GIVEN INSTRUCTION
Format the material from the line with "Given: Click the Análisis chart icon" up to and including the line with "click(x=697, y=434)" as a two-column CSV with the headers text and result, one row per pair. Put each value in a single quoted field, with line breaks replaced by spaces.
***** STORED DATA
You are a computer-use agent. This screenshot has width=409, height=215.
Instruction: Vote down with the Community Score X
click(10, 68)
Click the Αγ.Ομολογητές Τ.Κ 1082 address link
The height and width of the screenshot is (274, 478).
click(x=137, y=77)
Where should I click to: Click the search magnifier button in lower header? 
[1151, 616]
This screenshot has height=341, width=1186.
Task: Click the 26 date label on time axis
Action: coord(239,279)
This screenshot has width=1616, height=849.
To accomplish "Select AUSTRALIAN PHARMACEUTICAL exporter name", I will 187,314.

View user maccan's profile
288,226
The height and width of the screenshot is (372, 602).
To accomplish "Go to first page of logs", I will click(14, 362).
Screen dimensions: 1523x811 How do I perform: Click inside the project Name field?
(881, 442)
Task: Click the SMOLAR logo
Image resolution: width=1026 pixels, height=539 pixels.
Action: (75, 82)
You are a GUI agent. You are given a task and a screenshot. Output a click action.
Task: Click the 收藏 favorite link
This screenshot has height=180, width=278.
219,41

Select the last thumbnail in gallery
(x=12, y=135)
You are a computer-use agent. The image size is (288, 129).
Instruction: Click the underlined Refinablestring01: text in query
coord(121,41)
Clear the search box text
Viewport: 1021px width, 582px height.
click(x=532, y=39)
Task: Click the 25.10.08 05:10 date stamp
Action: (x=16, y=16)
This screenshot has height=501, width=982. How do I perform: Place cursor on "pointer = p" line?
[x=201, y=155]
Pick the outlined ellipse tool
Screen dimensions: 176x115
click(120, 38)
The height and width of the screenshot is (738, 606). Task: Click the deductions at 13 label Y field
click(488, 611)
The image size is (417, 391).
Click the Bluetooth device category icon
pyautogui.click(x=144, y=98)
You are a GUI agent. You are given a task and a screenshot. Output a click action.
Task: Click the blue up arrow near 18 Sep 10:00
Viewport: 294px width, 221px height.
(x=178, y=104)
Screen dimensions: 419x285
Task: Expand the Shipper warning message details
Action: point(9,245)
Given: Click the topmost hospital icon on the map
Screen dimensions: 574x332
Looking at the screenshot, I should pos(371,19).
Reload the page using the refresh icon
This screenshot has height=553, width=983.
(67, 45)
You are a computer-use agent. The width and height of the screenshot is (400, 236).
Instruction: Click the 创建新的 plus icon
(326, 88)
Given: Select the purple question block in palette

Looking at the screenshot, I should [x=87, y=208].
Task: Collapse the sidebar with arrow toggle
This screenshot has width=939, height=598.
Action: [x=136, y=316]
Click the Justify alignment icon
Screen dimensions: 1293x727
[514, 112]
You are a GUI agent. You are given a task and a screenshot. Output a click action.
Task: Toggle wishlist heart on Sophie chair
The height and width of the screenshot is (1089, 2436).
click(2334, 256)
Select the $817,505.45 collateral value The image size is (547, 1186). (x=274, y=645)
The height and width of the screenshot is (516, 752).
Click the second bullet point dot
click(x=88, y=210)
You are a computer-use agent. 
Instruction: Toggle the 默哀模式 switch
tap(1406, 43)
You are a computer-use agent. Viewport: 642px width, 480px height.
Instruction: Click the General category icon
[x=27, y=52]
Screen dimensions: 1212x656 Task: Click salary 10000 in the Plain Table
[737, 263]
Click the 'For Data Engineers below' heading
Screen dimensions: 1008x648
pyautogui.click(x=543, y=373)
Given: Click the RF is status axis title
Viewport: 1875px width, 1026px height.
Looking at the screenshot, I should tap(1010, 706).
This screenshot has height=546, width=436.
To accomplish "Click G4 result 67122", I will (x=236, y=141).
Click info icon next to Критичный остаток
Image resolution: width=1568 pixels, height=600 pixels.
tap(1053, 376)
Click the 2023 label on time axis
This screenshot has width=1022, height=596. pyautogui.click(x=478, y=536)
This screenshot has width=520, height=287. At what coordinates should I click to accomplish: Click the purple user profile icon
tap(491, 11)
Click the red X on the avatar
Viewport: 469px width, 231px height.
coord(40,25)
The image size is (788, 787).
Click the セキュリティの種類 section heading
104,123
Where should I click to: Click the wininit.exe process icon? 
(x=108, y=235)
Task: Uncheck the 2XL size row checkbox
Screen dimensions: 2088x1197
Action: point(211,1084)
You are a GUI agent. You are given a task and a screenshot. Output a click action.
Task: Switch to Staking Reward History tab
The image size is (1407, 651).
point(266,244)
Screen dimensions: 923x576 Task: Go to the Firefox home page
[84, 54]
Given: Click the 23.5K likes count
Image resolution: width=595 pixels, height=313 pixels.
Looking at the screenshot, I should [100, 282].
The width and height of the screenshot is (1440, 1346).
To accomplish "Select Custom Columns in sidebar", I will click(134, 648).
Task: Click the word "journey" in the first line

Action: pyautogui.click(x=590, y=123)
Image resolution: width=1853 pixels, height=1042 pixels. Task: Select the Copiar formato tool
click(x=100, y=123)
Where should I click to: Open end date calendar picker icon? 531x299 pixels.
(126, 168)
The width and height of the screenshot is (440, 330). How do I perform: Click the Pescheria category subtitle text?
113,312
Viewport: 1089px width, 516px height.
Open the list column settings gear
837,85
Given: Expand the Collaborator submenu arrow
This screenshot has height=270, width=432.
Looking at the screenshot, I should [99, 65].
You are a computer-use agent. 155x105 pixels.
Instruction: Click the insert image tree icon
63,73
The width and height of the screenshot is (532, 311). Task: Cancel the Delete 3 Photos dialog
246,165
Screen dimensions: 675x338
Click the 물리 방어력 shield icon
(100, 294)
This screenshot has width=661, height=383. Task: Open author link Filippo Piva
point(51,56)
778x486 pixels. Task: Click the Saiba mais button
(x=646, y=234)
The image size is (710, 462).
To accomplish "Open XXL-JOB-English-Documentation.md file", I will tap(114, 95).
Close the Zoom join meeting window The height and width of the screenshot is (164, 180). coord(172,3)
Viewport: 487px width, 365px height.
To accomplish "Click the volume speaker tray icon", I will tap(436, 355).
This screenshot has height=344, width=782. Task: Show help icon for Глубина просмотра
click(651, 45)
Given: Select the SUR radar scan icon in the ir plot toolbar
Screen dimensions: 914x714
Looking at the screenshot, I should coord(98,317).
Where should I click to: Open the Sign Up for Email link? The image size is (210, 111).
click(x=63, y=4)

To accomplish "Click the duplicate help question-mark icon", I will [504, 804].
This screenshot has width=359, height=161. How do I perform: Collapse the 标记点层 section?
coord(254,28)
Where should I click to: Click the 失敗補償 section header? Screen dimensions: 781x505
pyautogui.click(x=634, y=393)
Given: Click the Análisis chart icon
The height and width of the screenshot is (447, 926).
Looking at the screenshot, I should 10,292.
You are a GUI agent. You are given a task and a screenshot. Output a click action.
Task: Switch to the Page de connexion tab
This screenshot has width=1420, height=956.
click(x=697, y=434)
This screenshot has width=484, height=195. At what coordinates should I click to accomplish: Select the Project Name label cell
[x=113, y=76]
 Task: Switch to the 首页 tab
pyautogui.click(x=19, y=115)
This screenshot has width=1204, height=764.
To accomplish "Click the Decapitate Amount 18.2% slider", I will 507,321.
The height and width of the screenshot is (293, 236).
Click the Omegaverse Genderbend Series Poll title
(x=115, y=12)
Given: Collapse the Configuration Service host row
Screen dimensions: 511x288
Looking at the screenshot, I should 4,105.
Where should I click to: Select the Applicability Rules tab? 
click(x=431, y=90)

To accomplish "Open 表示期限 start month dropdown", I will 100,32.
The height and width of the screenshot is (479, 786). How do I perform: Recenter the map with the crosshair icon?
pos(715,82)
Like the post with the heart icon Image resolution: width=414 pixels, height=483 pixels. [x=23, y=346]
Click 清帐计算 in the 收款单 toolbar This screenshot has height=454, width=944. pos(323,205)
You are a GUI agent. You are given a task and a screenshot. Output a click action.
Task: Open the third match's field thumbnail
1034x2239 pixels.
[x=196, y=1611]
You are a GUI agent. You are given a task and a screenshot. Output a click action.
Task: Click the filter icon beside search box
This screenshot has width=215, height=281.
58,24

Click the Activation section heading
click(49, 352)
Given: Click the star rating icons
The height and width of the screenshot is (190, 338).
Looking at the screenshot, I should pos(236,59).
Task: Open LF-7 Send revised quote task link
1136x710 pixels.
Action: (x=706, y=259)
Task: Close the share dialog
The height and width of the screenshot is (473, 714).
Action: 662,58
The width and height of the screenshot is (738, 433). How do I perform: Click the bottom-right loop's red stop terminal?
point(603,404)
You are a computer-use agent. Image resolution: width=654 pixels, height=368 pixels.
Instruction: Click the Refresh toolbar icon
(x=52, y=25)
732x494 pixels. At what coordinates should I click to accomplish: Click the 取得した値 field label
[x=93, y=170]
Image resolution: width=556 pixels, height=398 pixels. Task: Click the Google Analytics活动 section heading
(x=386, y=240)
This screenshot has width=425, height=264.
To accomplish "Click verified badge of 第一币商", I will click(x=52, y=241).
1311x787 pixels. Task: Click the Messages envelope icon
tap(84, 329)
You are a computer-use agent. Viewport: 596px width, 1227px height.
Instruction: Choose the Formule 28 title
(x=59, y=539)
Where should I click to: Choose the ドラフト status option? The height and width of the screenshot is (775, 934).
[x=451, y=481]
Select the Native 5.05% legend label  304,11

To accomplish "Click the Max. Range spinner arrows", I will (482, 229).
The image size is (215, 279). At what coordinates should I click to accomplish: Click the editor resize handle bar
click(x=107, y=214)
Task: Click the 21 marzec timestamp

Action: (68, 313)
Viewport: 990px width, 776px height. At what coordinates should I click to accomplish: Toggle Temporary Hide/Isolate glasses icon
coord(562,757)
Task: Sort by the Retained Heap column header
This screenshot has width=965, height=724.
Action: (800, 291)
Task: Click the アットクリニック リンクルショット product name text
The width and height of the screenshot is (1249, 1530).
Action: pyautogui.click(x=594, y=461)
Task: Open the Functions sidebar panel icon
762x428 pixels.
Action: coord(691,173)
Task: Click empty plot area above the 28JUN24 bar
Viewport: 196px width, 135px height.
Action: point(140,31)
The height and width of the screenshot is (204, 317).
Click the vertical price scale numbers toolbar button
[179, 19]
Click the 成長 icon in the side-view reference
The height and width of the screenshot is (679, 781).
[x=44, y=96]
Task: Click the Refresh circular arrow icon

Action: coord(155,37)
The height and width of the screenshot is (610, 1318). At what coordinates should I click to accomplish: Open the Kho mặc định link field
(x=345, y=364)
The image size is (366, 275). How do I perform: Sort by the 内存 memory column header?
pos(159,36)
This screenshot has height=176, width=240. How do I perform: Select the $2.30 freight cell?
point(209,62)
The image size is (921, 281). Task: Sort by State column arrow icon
**********
ANSWER FOR THE TASK
text,result
"Given: Click the Análisis chart icon The height and width of the screenshot is (447, 926).","Looking at the screenshot, I should 10,292."
"You are a GUI agent. You are given a task and a screenshot. Output a click action. Task: Switch to the Page de connexion tab This screenshot has width=1420, height=956.","click(x=697, y=434)"